> _Preguntas del material_:
a – Enumera los estilos musicales que, según la reseña del concierto de Helado Negro, entrecruza el universo sonoro del proyecto.
b – Escribe la continuación de la reseña del concierto de Helado Negro a partir de su último párrafo.

> _Texto propuesto_:
El martes 4 de noviembre, dentro del marco del Primavera Club, ciclo producido por el Festival Primavera Sound, se volvió a presentar Helado Negro en Niceto Club después de un buen tiempo sin visitar Argentina.
El proyecto de Roberto Carlos Lange, artista estadounidense-ecuatoriano nacido en Florida, venía construyendo desde fines de los 2000 un universo sonoro y visual que entrecruza la electrónica, el indie, la música ambiental y el pop experimental. Esa noche, todo ese mundo tomó cuerpo en una versión mínima pero expansiva del proyecto.
Fui con mis amigos, sin saber demasiado qué esperar porque nunca lo había visto en vivo y pensé que tal vez sería un show tranquilo, más bien contemplativo. Me sorprendió descubrir que tocaría en formato solo set: en el escenario, un espacio preparado para él, rodeado de una guitarra, un teclado, unos sintes y su computadora.
Roberto entró de manera casual, sin ceremonias, pero apenas se movió, la atmósfera cambió. Llevaba una camisa y pantalón en composé de colores vivos, con una tela súper fluida que acompañaba cada uno de sus movimientos. Su presencia fue magnética y brillante desde el primer momento.
Recorrió temas de toda su discografía, con adaptaciones pensadas para este formato, e incluyó casi todos los del nuevo EP The Last Sound of Earth (2025) que recién saldría el 7 de noviembre, cargados de ritmos electrónicos y una energía que invitaba a moverse. También sonaron canciones de su disco más conocido, This Is How You Smile (2019), y el público respondió con una voz colectiva, afinada y emocionada.

Durante el show, Helado Negro alternaba entre la guitarra, el teclado y el sintetizador, pero el verdadero instrumento fue su voz: plástica, elástica, capaz de volverse grave o subir hacia agudos hermosísimos. Bailó toda la noche con una destreza natural, conectado, presente, atento al público. Preguntaba cómo estábamos, nos miraba, incluso bajó a saludar a la gente que estaba cerca de la valla. Me encontré, en varios momentos, cruzando miradas con mis amigos para decirnos: “qué ser espectacular, qué conectado está.”

> _Líneas mostradas_:

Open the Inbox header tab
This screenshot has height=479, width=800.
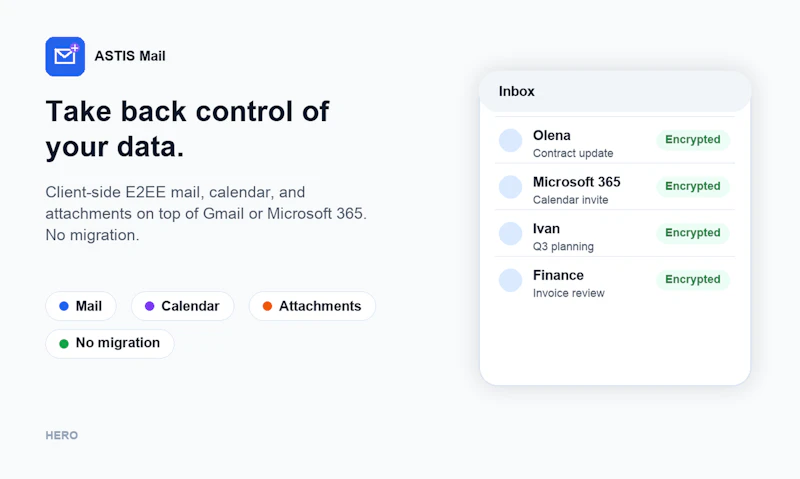coord(615,91)
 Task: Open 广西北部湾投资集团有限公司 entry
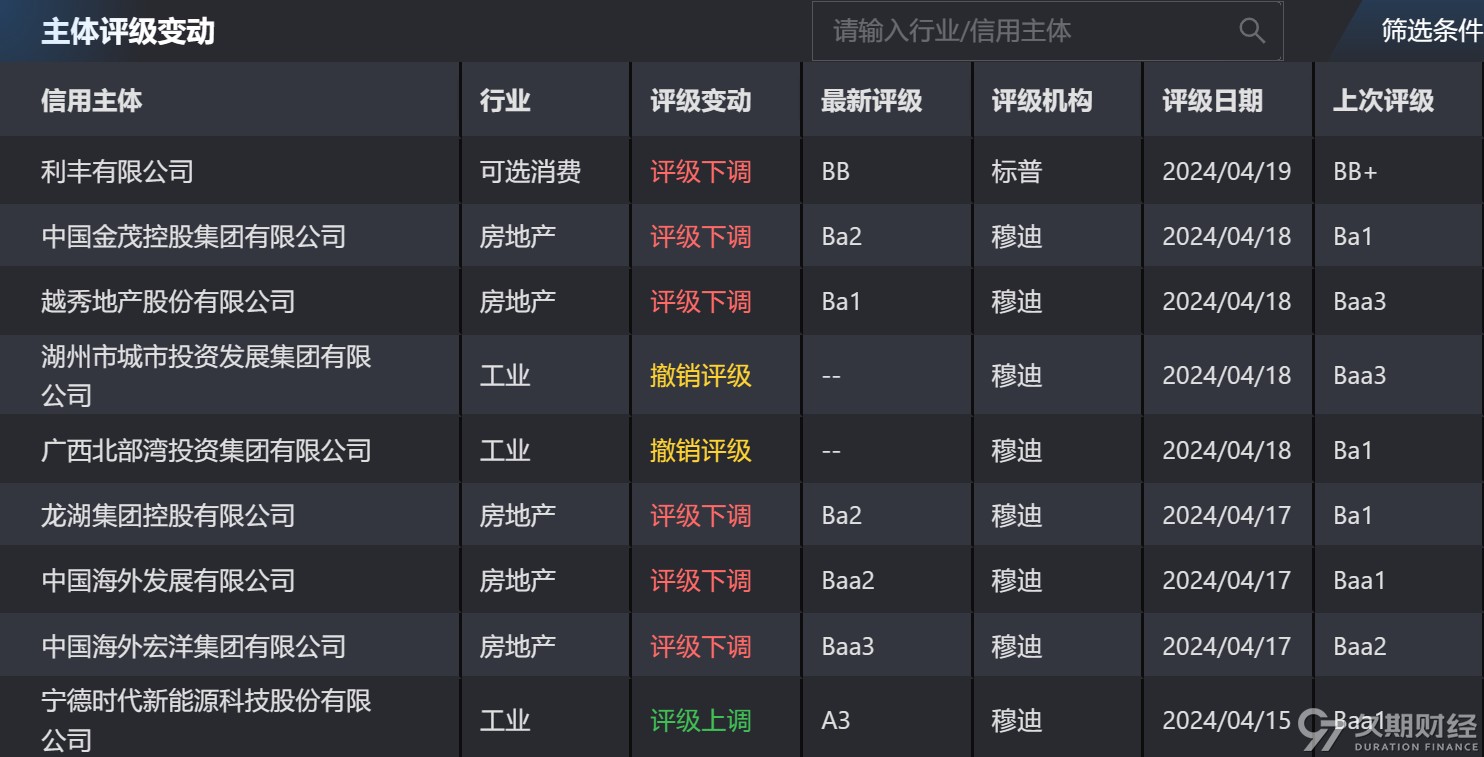pyautogui.click(x=206, y=451)
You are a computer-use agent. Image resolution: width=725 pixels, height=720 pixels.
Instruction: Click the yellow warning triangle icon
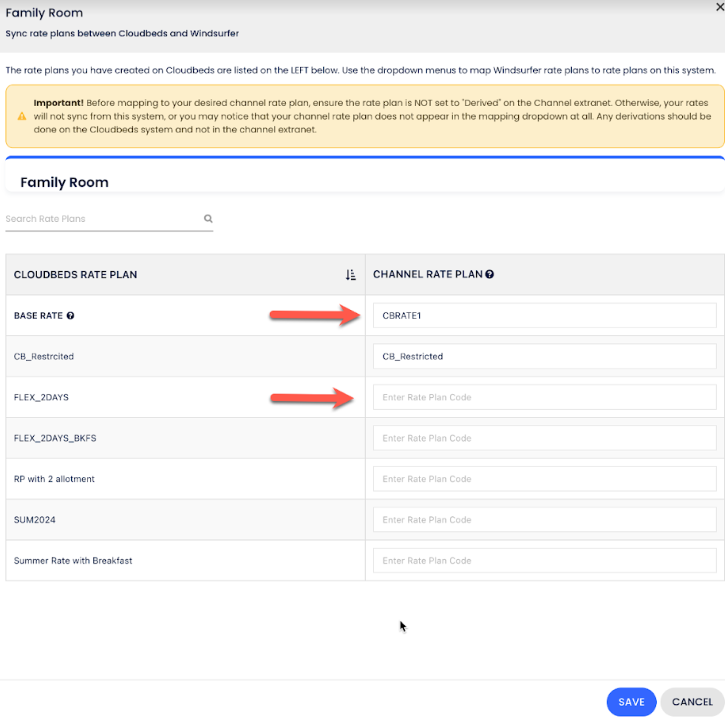pos(21,116)
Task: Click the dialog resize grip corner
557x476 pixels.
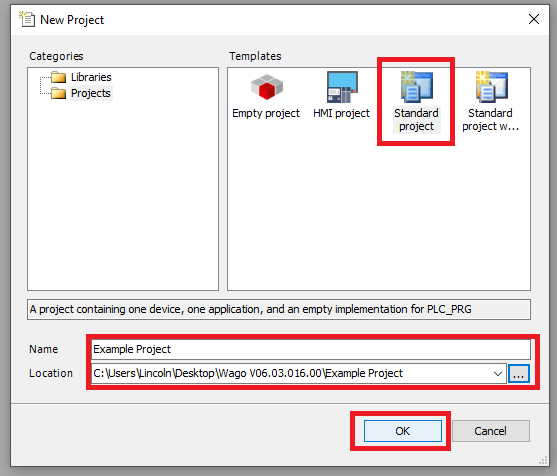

> _Tus respuestas escritas_:
a – La electrónica, el indie, la música ambiental y el pop experimental.

b –
Fue muy aliviador ver a un artista disfrutar tanto de su propio show. Quiero decir, sin ánimos de sonar new age, me sentí atraída a la realidad. Presente. Como cuando ves a alguien que querés mucho después de un día estresante y todo lo que te agitaba se apaga un poco.
Fue una noche de música para conectar con el presente. Como si bailar fuera una forma de respirar mejor. De meditar. David Cronenberg, el célebre director de cine, dice que hay que alterar el cuerpo para poder alterar la realidad, y siento que Roberto entiende que algo de eso es necesario hoy: mover el cuerpo como un gesto poético, o rebelde, para salir un poco del estado ansioso del día a día. Las visuales (que tengo entendido que él mismo diseña) acompañaron la experiencia con un preciosismo discreto: imágenes alteradas y espejadas de cosas que vemos todos los días, pero que, puestas de cierta forma, generaban una extrañeza que iba muy bien con lo que estábamos escuchando.
La noche terminó con el público coreando, en un cántico medio de cancha, “Dale Helado Negro”, un ritual que no se puede omitir en este país hermoso.